Cardiovascular Risk Factors During Treatment and Cardiovascular Disease in the Early Survivorship Period
Variables collapsed due to small numbers and concern for confidentiality.
Based on the British Childhood Cancer Survivor Study risk groups. 29
CNS, central nervous system; IQR, interquartile range; SD, standard deviation.
OKHCA data analysis
Data linkage of the analytic survivor cohort (n = 731) with OKHCA claims data showed that 67.7% of survivors had Medicaid coverage (n = 495). The inclusion of claims data identified two additional cases of CVD 1–5 years after initial diagnosis that were not captured by institutional data, which yielded a cumulative incidence of 2.4% (n = 12). Among survivors with OKHCA coverage, those from small towns/isolated rural areas accounted for 50% of the incident cases of CVD, despite representing 17.5% of all survivors. Survivors from rural areas had a cumulative CVD incidence of 6.9% compared with 1.9% and 1.3% of survivors from large towns and urban areas, respectively (p = 0.02). Similar to the full cohort, there was a significant association between late effects risk strata and CVD (p = 0.006). Demographics, such as age, gender, and race/ethnicity, as well as CVRFs, were not significantly associated with CVD in the early survivorship period among those with OKHCA coverage (Table 2).

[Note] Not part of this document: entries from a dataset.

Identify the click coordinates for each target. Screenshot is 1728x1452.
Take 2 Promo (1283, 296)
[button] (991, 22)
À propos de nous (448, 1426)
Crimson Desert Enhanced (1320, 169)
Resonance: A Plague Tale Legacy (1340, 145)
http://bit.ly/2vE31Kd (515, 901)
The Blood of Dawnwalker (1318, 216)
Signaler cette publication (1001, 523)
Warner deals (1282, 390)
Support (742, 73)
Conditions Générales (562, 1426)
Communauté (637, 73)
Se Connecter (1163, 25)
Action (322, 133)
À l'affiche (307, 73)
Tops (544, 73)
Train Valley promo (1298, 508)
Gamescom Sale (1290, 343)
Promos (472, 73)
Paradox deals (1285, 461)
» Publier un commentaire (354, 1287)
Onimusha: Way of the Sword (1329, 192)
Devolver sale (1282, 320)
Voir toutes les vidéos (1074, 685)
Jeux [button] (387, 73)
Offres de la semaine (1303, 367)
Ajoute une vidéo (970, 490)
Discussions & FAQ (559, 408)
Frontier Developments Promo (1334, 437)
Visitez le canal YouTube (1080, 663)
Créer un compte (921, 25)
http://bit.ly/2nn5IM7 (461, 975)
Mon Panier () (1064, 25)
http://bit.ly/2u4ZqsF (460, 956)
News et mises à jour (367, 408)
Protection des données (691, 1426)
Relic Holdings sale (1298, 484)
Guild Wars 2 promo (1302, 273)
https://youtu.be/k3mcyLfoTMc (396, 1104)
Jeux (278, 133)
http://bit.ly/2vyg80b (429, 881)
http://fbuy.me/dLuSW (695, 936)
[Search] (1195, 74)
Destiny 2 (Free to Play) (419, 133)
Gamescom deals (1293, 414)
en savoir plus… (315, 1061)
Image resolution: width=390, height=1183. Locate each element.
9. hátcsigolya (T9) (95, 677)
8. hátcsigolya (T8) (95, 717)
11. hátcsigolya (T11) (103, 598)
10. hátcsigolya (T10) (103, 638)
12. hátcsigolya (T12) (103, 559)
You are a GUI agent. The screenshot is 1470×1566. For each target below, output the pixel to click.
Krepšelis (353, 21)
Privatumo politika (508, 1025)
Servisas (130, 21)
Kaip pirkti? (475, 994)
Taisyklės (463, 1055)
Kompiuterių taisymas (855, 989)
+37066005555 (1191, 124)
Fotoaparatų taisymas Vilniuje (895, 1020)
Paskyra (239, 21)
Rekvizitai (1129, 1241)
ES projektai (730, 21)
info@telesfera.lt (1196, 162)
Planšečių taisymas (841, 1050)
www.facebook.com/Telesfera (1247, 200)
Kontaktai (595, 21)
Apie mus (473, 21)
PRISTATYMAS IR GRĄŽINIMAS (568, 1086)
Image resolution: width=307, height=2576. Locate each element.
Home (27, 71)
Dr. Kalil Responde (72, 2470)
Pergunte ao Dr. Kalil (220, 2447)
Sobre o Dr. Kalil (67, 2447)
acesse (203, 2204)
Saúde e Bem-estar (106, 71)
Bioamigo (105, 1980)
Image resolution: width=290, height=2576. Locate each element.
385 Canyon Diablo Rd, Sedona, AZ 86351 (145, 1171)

Cardiovascular Risk Factors During Treatment and Cardiovascular Disease in the Early Survivorship Period Among Survivors with Oklahoma Health Care Authority Coverage
Variables collapsed due to small numbers and concern for confidentiality.
Based on the British Childhood Cancer Survivor Study risk groups. 29
Individually significant predictors related to CVD were age, age group, rurality, and late effects risk strata. Age and age group at diagnosis had high collinearity (r = 0.83); thus continuous age was chosen as the preferred indicator for the model. However, age was not significantly related to CVD when included alongside other predictors and was dropped. Patient late effects risk strata were determined to be a confounder and were retained in the final model. Therefore, multivariable modified Poisson regression modeling showed that there was a persistent association between rurality and CVD, as survivors from small town/isolated rural areas had a 4.1 times greater risk (95% confidence interval: 1.1–15.3) of CVD compared with survivors from urban areas after adjustment for late effects risk strata (Table 3).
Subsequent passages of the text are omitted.